_DATASET CONTENT:_
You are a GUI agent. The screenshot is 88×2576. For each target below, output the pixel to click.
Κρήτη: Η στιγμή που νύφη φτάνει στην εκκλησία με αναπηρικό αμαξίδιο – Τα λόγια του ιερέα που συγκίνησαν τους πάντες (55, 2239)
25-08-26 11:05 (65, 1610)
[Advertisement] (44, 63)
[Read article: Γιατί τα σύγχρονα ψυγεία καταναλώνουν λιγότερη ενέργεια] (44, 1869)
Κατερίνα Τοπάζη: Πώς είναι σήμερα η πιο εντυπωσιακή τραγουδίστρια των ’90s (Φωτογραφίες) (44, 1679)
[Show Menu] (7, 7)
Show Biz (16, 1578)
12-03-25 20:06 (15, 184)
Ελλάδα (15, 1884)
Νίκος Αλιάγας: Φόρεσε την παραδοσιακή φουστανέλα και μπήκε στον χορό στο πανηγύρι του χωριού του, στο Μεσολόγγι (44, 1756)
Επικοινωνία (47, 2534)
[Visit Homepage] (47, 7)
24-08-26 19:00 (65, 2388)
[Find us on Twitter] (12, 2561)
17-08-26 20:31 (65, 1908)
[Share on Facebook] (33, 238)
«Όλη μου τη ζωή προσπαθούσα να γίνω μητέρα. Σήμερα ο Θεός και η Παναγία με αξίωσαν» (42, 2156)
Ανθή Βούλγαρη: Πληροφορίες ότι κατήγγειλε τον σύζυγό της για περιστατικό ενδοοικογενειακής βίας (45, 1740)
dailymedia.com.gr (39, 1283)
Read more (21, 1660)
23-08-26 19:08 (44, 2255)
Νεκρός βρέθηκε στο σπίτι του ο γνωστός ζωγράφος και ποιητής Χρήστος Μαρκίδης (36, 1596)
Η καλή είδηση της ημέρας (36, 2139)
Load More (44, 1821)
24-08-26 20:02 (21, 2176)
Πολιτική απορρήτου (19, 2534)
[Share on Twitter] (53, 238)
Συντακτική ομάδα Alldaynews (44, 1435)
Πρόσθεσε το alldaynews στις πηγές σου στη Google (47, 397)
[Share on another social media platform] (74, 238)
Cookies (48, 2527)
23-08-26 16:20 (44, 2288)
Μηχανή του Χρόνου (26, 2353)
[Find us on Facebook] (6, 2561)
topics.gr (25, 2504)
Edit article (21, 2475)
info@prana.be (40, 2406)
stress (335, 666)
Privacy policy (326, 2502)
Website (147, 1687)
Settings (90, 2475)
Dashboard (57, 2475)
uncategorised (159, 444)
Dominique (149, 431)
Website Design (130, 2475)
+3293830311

_THE PROBLEM:_ Beginning at the line containing "Privacy policy (326, 2502)", output exactly each line up to and including the last line of the material above.

_EXERCISE ANSWER:_
Privacy policy (326, 2502)
Website (147, 1687)
Settings (90, 2475)
Dashboard (57, 2475)
uncategorised (159, 444)
Dominique (149, 431)
Website Design (130, 2475)
+3293830311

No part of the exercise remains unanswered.